ADDIS ABABA (Reuters) – Ethiopia’s most populous ethnic group is being targeted in a government crackdown ahead of the country’s first national election since a disputed 2005 poll, an opposition party said on Friday.

The Horn of Africa country’s last election results were challenged by the opposition and international observers. About 200 protesters were killed by security forces in street riots and the main opposition leaders imprisoned. Prime Minister Meles Zenawi said they were trying to oust him.

“They are cracking down on the Oromo ethnicity because we are such a large group, not only many in men, but the Oromia region contains a lot of resources,” Bulcha Demeksa, leader of the Oromo Federalist Congress (OFC) said.

Ethnic Oromos, who make up 27 million of the country’s 80 million people, have not held power in modern Ethiopian history. Ethiopia has more than 80 ethnic groups.

The nine considered the most powerful by the government, including the Oromos, administer their own federal regions.

Meles comes from the Tigryan ethnic group, who make up only 6 percent of the population but dominate the political and military elite.

The OFC, part of eight-party coalition Medrek, said candidates were beaten and tortured to scare them into leaving the party. It said opposition civil servants in Oromia had been transferred to remote regions and refused time off to campaign.

“We in OFC appeal today to friendly countries and their envoys in Ethiopia, and to the people of Ethiopia at large, to support us,” the party said in a statement.

The Ethiopian government says opposition candidates are not intimidated.

“This is a democracy,” Bereket Simon, government head of information, told Reuters this week. “We are continuously widening political space.”

Analysts say Medrek — or the Forum — is the main threat to the 19-year-old government of Meles, but his Ethiopian Peoples’ Revolutionary Democratic Front (EPRDF) coalition is expected to easily win the May 23 poll.

The opposition says this is because they are harassed and jailed.

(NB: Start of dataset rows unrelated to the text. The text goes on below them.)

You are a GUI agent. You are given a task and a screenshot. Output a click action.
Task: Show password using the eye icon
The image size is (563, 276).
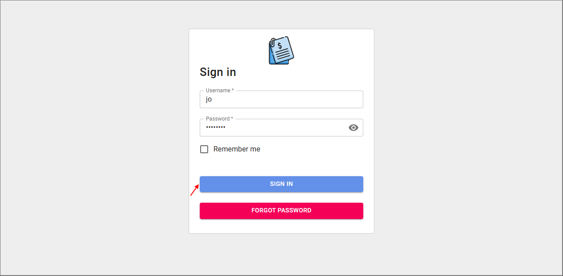(x=354, y=128)
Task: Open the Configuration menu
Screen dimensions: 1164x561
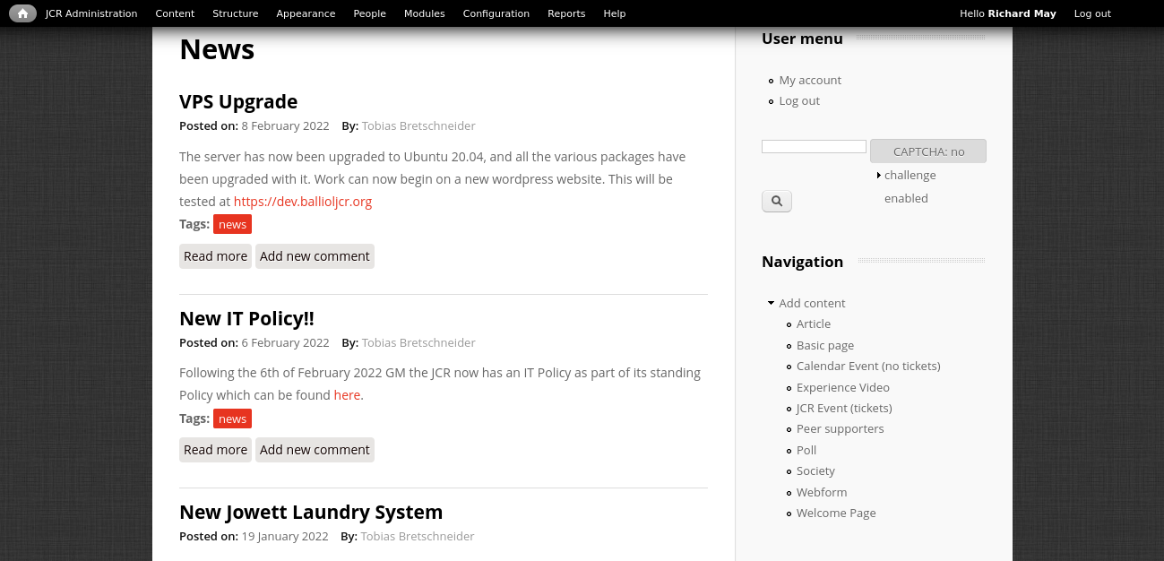Action: (496, 13)
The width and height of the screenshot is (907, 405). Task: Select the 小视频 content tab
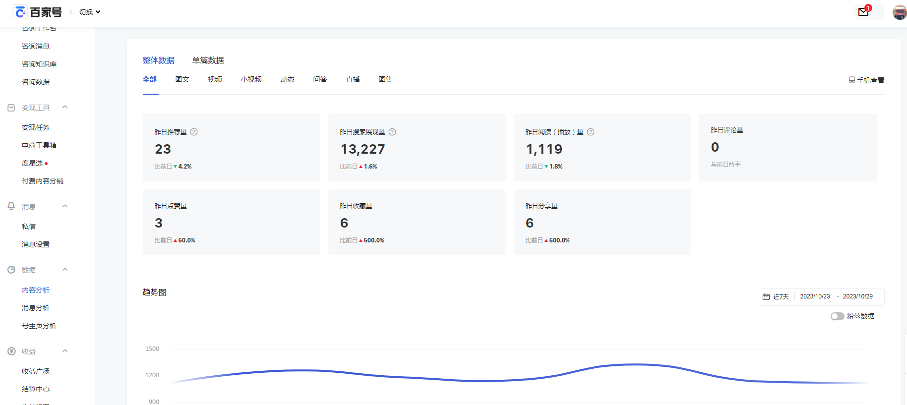tap(251, 79)
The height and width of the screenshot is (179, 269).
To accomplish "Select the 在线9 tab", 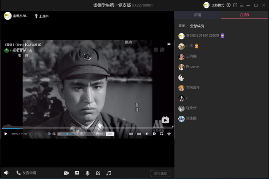I will 245,15.

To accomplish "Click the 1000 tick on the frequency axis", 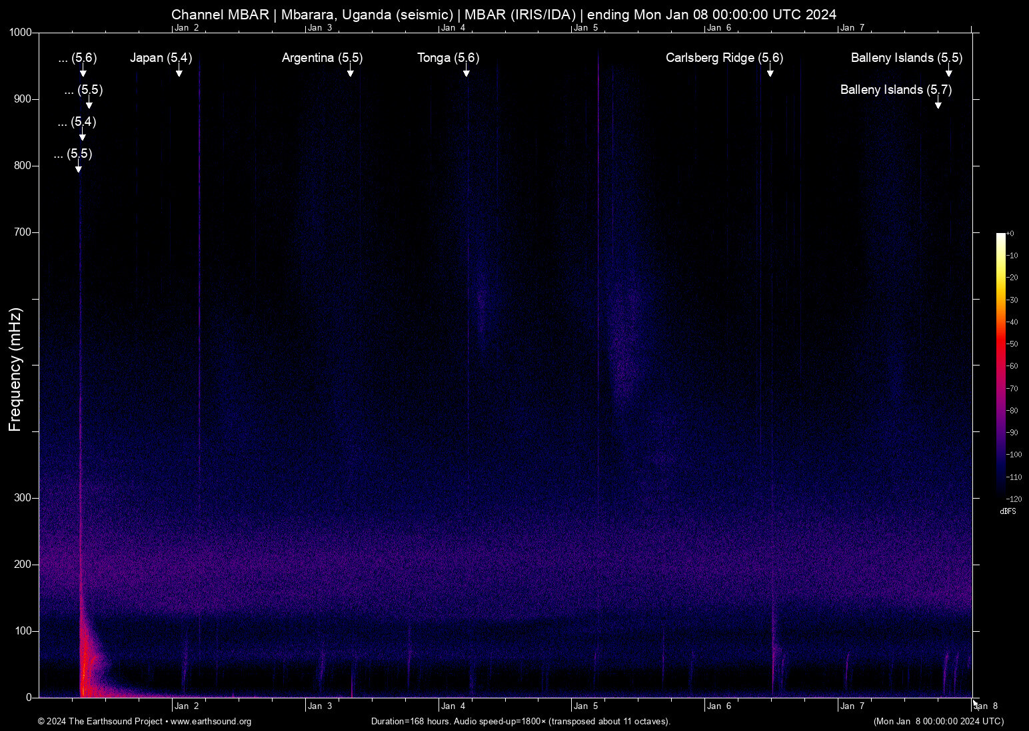I will 20,33.
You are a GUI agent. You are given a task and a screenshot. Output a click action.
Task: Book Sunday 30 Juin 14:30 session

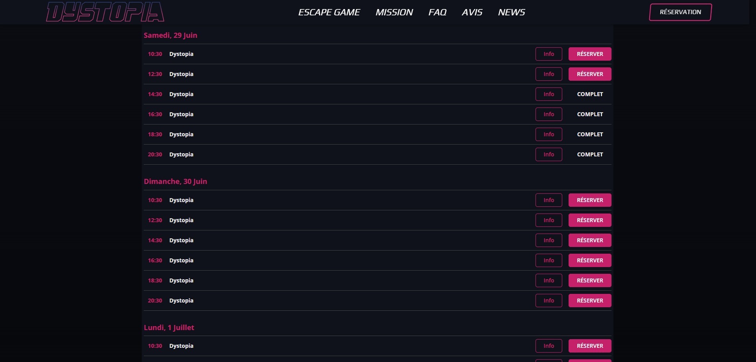(x=589, y=240)
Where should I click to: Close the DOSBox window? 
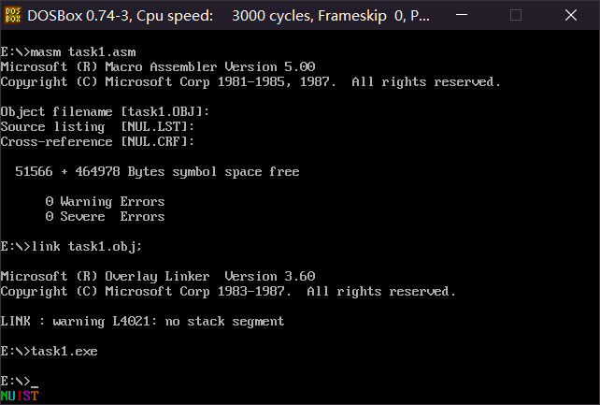pos(570,15)
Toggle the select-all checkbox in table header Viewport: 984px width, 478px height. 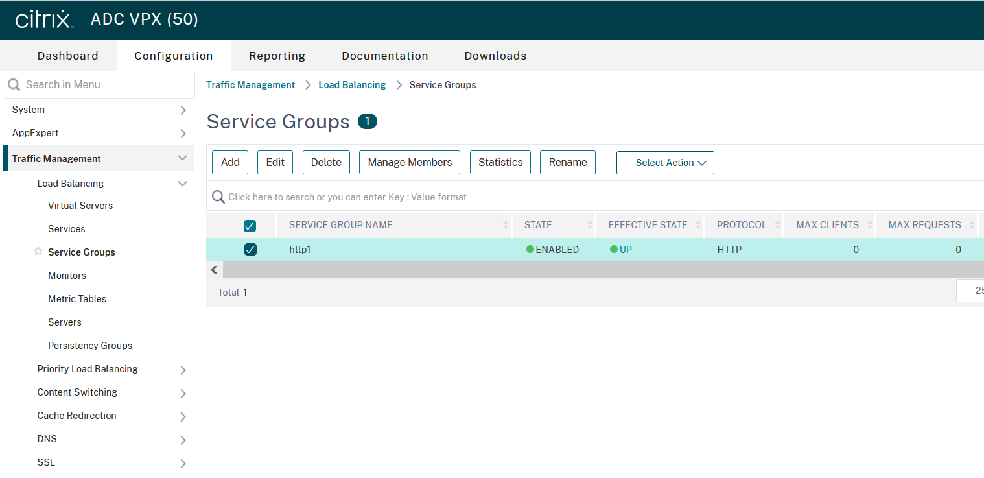250,226
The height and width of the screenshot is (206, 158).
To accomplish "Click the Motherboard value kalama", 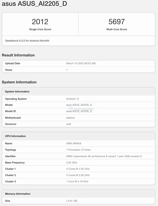I will click(70, 118).
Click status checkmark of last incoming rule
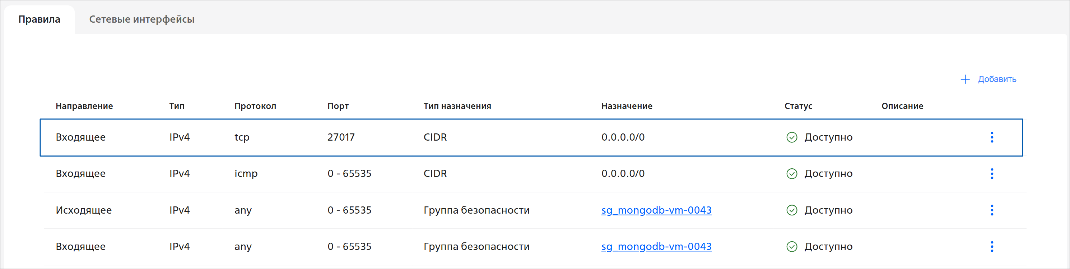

The government says the opposition is trying to discredit a poll it has no chance of winning. (Editing by Janet Lawrence)

Ethiopian opposition accuses government of intimidation

ADDIS ABABA (DPA) – An Ethiopian opposition coalition on Friday accused the government of intimidation, just two days after an international lobby group warned that upcoming elections are unlikely to be free and fair.

“After passing through several stages of intimidation and harassment, we are faced at this stage with new techniques of mistreatment”, Gebru Gebre Mariam Uttura of opposition umbrella group MEDREK told journalists in Ethiopias capital Addis Ababa.

“We have cases of individual members who have been tortured, beaten and threatened and have left our parties.”

Human Rights Watch (HRW) on Wednesday accused the government of suppressing political opposition and the media.

It said that the expected landslide victory for Prime Minister Meles Zenawi’s Ethiopian People’s Revolutionary Democratic Front (EPRDF) in elections set for May 23 would be a “vindication of a strategy of oppression and control.”

Around 200 protesters were shot following the last elections in 2005 and an unknown number of opposition figures, including Birtukan Mideksa, head of the Unity for Democracy and Justice party, remain imprisoned.

While Oromo Federalist Congress (OFC) leader Bulcha Demeksa, one of the most outspoken opponents of the government, said his party did not expect May’s elections to be free and fair, he said he did not expect a repeat of the post-election violence.

“None of us wants violence and the prime minister knows that,” he said.

Ethiopia has consistently denied it suppresses the opposition and rejected the HRW report.

“There is no suppression of the opposition whatsoever. The elections ill be free and equal,” Bereket Simon, Ethiopia’s information minister and a top adviser to Zenawi, told the German Press Agency dpa on Wednesday.